=== Texto para leitura ===
Odete Lara, atriz e musa inconteste do cinema brasileiro. Aqueles olhos claros e grandes, incisivos e separados, sugeriam tempestades, no mínimo abismos insondáveis. No esplendor dos seus 50 anos, Odete decidiu que já estava bom e partiu para outra. Longa é a distância entre o tempo em que Odete Lara foi estrela absoluta do cinema brasileiro até seu retiro para meditação na serra fluminense. Uma mulher extraordinária, 16 dos 32 filmes de que participou, de 1956 a 1985. Entre eles, algumas obras-primas, como Noite Vazia (1964), de Walter Hugo Khouri, e O Dragão da Maldade contra o Santo Guerreiro (1969), de Glauber Rocha.

Odete Lara ( 1929), paulistana da Bela Vista, o popular Bexiga, era mesmo uma deusa. Mas existem mulheres bonitas que não encontram grande expressão na tela grande. Somem, encolhem-se. Com Odete era o contrário. Mesmo em papeis pequenos, ela se expandia e tomava conta do filme. “Enche a tela”, como se diz no jargão do cinema. E foi essa fotogenia cênica, sua intensidade a 24 quadros por segundo que fez dela a musa de certa fase da nossa cinematografia.

Sua estreia se dá em O Gato de Madame (1956), ao lado de Mazzaropi. Em seguida, vêm Absolutamente Certo (1957) e Moral em Concordata (1958). E, em 1963, um papel marcante em Boca de Ouro, a versão cinematográfica da peça de Nelson Rodrigues, dirigida por Nelson Pereira dos Santos. Alguém consegue esquecê-la naquele vestido de bolinhas, dando o testemunho de sua relação com o bicheiro vivido por Jece Valadão? Odete era mesmo muito sexy. Mostrava-se à vontade no universo rodriguiano, que parecia sob medida para a sua intensidade.

Walter Hugo Khouri, com sua sensibilidade nunca desmentida para descobrir talentos femininos, escalou Odete para o elenco de Noite Vazia. Talvez seja o melhor trabalho de Khouri. E também existe quem ache o melhor desempenho de Odete Lara, sublime como a garota de programa Regina. Mesmo porque ela contracena com outra fera, Norma Bengell, também no auge da forma, ambas batendo um bolão. As duas, desafiando-se mutuamente, roubam todas as cenas de que participam. É um trabalho até exasperante de tão bom, ela como a garota mais experiente e desiludida. Norma, a mais ingênua e romântica. Poucas vezes a metrópole apareceu de maneira tão viva, devorando seus filhos. O ser humano, mínimo diante da hidra de cimento e asfalto, se refletia nos olhos de Odete, cheios da melancolia que vem do conhecimento das coisas do mundo.
=== Seção de dados ===
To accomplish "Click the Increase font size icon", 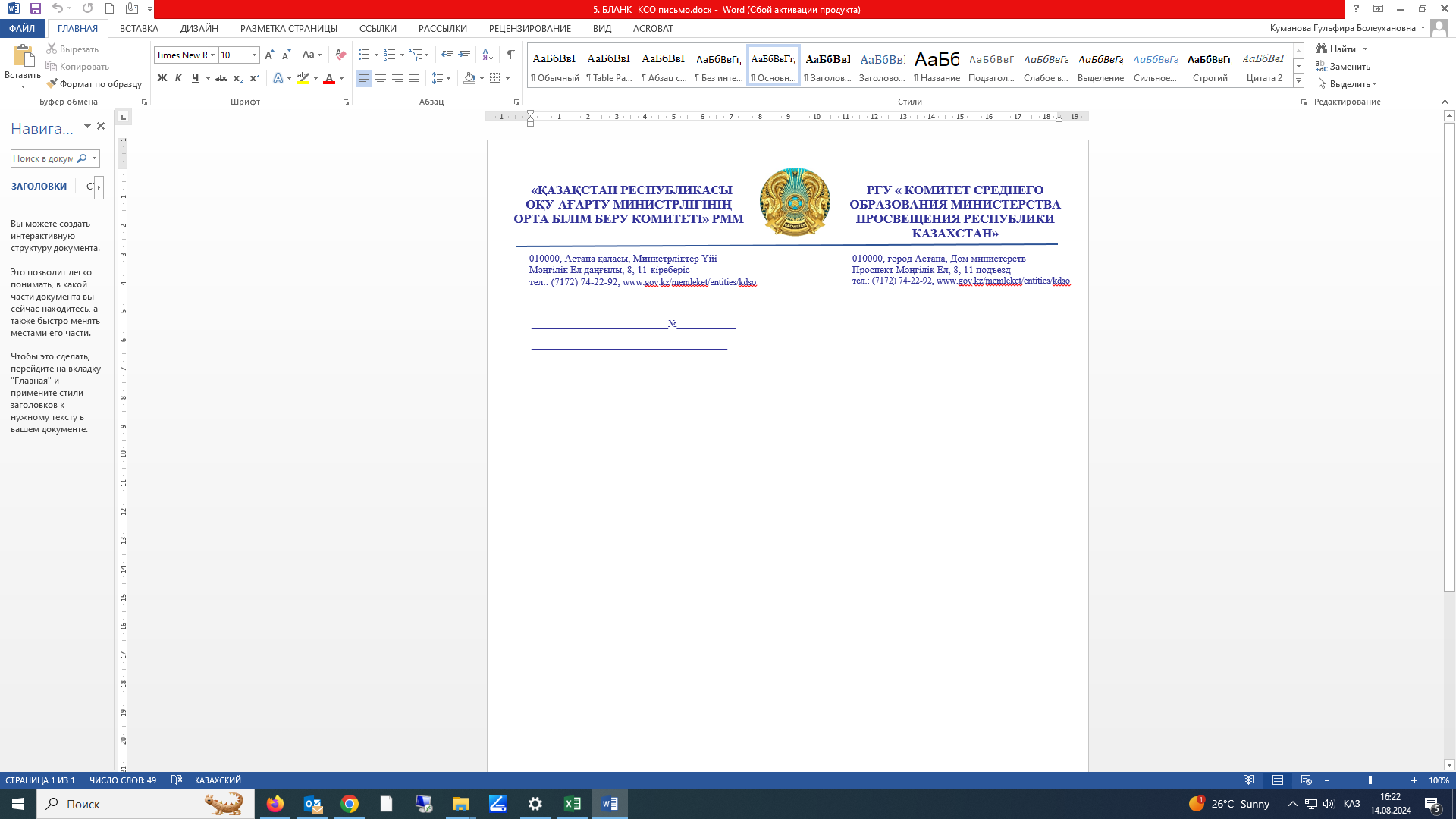I will (269, 55).
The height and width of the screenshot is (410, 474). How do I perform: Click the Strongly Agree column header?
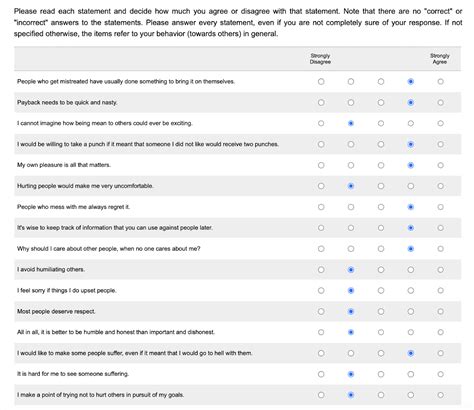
===
▶ Trabalho a fazer:
A – No texto sobre Odete Lara, em qual filme ela estreou e ao lado de quem?
B – Liste todos os filmes com Odete Lara que o texto sobre ela cita pelo título.
C – Escreva a continuação do texto sobre Odete Lara, partindo da última frase.
Os dados não têm nenhuma relação com o texto sobre Odete Lara.

▶ Respostas por tarefa:
A – Em O Gato de Madame (1956), ao lado de Mazzaropi.

B –
Noite Vazia
O Dragão da Maldade contra o Santo Guerreiro
O Gato de Madame
Absolutamente Certo
Moral em Concordata
Boca de Ouro

C –
Por falar em intensidade, nesse quesito Odete Lara encontrou o parceiro ideal em Glauber Rocha. Há uma sequência em Dragão da Maldade em que ela esfaqueia o coronel. Ela mesma conta que já estava exausta de tanto dar facadas no homem, mas Glauber ficava ao seu lado gritando “Mais, mais, mais!”.

Odete é igualmente admirável em Os Herdeiros, de Cacá Diegues, e A Rainha Diaba, de Antonio Carlos da Fontoura, com quem foi casada. Depois de Diaba e A Estrela Sobe, de Bruno Barreto, de 1974, Odete começou a afastar-se do cinema. Ainda voltou para fazer O Princípio do Prazer (1979), de Luiz Carlos Lacerda, e depois uma pequena participação em Um Filme 100% Brasileiro (1985), de José Sette. Mas já estava em outra. Descobriu o budismo, retirou-se, passou a meditar e a escrever livros – Eu Nua, Minha Jornada Interior e Meus Passos em Busca da Paz. Sua trajetória é exemplo de sabedoria; de cada fase extraiu o melhor; enterrou os excessos da juventude e, com eles, construiu a serenidade da velhice.

(Fonte: www.estadao.com.br – CULTURA/ Por Luiz Zanin Oricchio – O Estado de S.Paulo – 31 de maio de 2011)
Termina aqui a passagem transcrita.